A Facebook case

5 réponses [Dernière contribution]
xdknight
Hors ligne
A rejoint: 05/31/2017

My good friend became a victim of serious crime. I don't go into details, the topic is very delicate. Doesn't matter actually.

So police got the permission, given by prosecutor's (or judge, I am not very good at jurisprudence) decision to have fully access to accused's person Facebook account. Right now in trial Facebook's chat history is one the main evidences.

From one side Facebook is evil that they give access to government structures and secret police with ease. From the other hand in this case it is good because for my friend, that maybe justice will be done.

This is a bit dilemma. All things cannot be just black and white. I think.

Magic Banana

I am a member!

I am a translator!

Hors ligne
A rejoint: 07/24/2010

Targeted collect/surveillance, ordered by a judge, is useful. The risk for democracy is mass surveillance as practiced by Facebook itself (or the NSA through Facebook) without any judge in the loop.

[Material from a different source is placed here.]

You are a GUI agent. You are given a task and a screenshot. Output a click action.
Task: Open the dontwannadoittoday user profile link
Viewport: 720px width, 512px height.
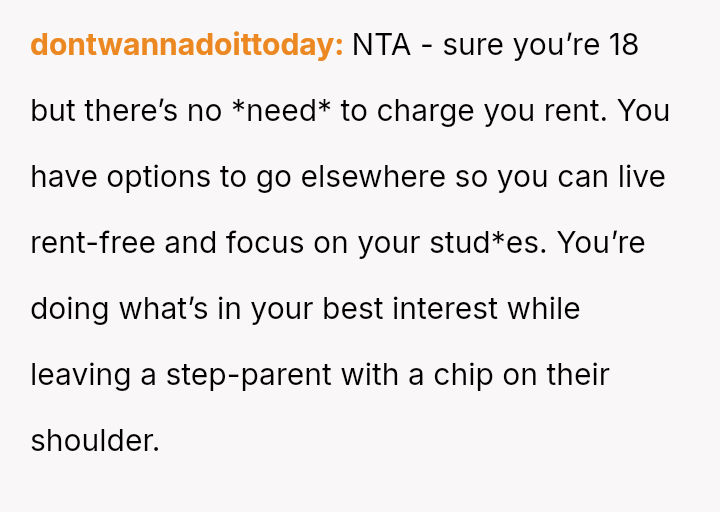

One single company should not be allowed to allowed to collect those many personal data in the first place (federated networks are fine).

xdknight
Hors ligne
A rejoint: 05/31/2017

Thanks for your reply. Not it is more clear for me.

hartkemd
Hors ligne
A rejoint: 03/30/2018

I'm in the process of switching to Diaspora and/or GNU Social.
Maybe you and your friend could do that too?

SuperTramp83

I am a translator!

Hors ligne
A rejoint: 10/31/2014

disapora is nice

traxter
Hors ligne
A rejoint: 03/23/2018

I agree it's basically a good thing when a judge has to order surveillance...but I think it's a huge difference if e.g. a company has to give access to certain data or if police forces get permission to infect a suspect's machine with some kind of malware. I think the latter is extremely dangerous to society (even if ordered by a judge).